Healthy living is not about restrictions, it’s about crowding out the bad stuff with the good stuff. There is a good version of everything and a bad version of everything. Make these 15 simple food swaps today.
Swap ice-cream for fruit ice-cream – banana is my favourite. Simply blend a frozen banana in your high speed blender and you have a delicious vegan ice cream. You can add raw cacao powder, nuts, berries or flaked coconut for different flavours.
Swap chocolate for raw cacao powder. Raw cacao powder is a great source of antioxidants and magnesium.
Swap cow’s milk for nut milk – almond milk is my favourite. Almond milk is a great source of protein, fibre, vitamin E and calcium. Recipe here.

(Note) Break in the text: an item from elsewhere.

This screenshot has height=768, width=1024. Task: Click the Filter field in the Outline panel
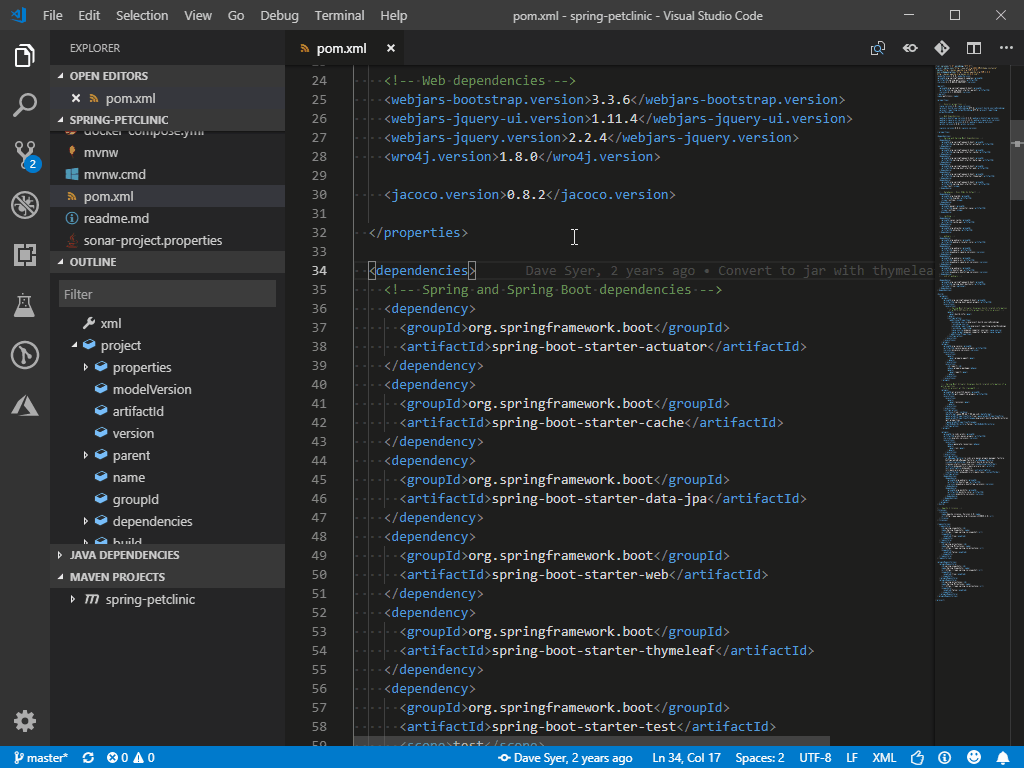pos(167,293)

Swap cream for coconut cream. Coconuts contain medium-chain triglycerides (MCTs) which assists to increase good cholesterol and lower the ratio of bad and good cholesterol. Recipe here.

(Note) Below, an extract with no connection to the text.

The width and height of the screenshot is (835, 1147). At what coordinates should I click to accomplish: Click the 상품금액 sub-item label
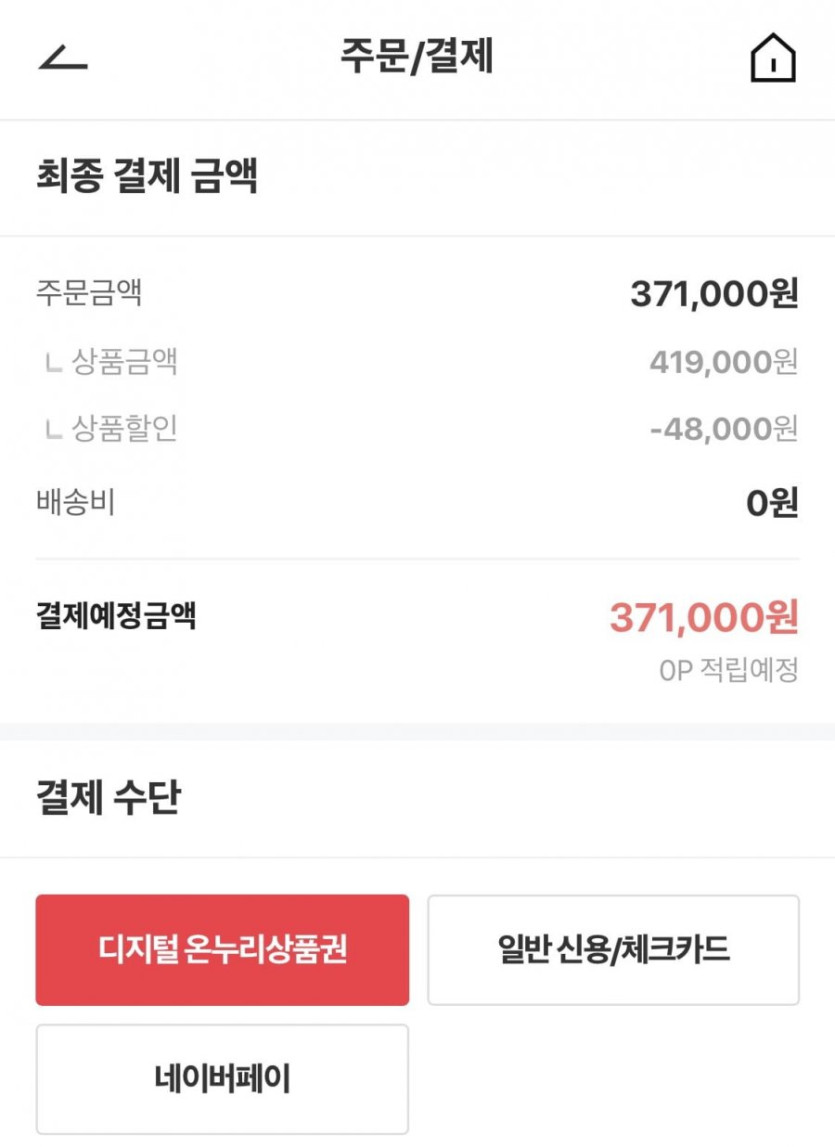click(x=125, y=361)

Swap yoghurt for coconut yoghurt. Coconut yoghurt is a good source of calcium and vitamin A.
Swap soft drinks for coconut water or filtered water. If you struggle to drink water, try making your own vitamin water with diced fruit and herbs. My favourite combinations are Minty Watermelon and Strawberry Lime.

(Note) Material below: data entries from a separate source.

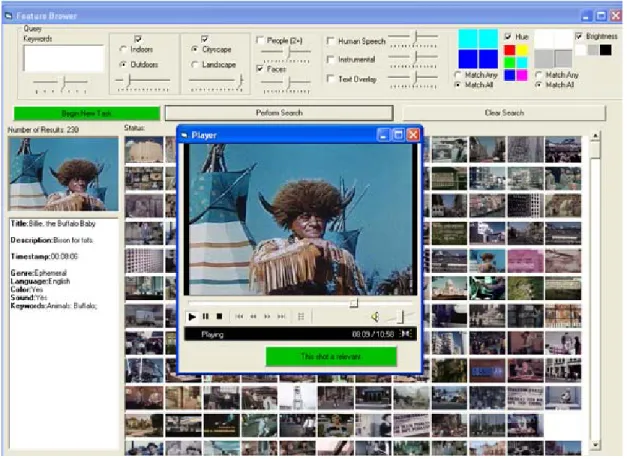Uncheck the Faces checkbox
627x459 pixels.
tap(260, 69)
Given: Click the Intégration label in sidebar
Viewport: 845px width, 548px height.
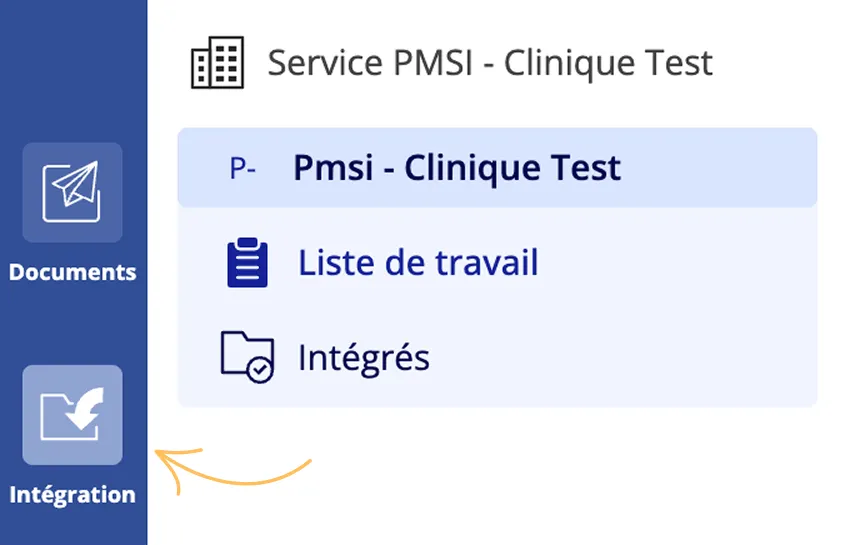Looking at the screenshot, I should [x=72, y=495].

Swap coffee and tea for herbal teas. Peppermint tea is my favourite because it assists with digestion so is perfect after meals.
Swap canola oil for coconut oil or olive oil. Choose organic cold pressed oils if available. Don’t skimp on the healthy fats. Monounsaturated fats are essential for hormone regulation.
Swap white sugar for raw honey, maple syrup and dates. White sugar is processed, devoid of nutrients and depletes vitamin and mineral levels.
Swap bread for Ezekiel bread. Bread is refined, bleached, stripped of valuable nutrients, often coloured to appear wholemeal or wholegrain (serisouly check the ingredients!) and high in sodium.
Swap grains for buckwheat and quinoa. Buckwheat and quinoa are seeds. Quinoa is my favourite as it is a complete protein.
Swap desserts for raw desserts. Raw desserts are quite possibly the best perk to being a nutrition nut. Recipe here.
Swap cereal for homemade granola. Cereals are filled with hidden sugars and processed grains (which act as sugar in the body as soon as consumed). Recipe here.
Swap table salt for sea salt or Himalayan salt. Table salt is so refined that it has very little nutritional value as all the trace minerals are destroyed during processing. Also, table salt often contains additives to prevent clumping.
What’s your number one food swap for better health?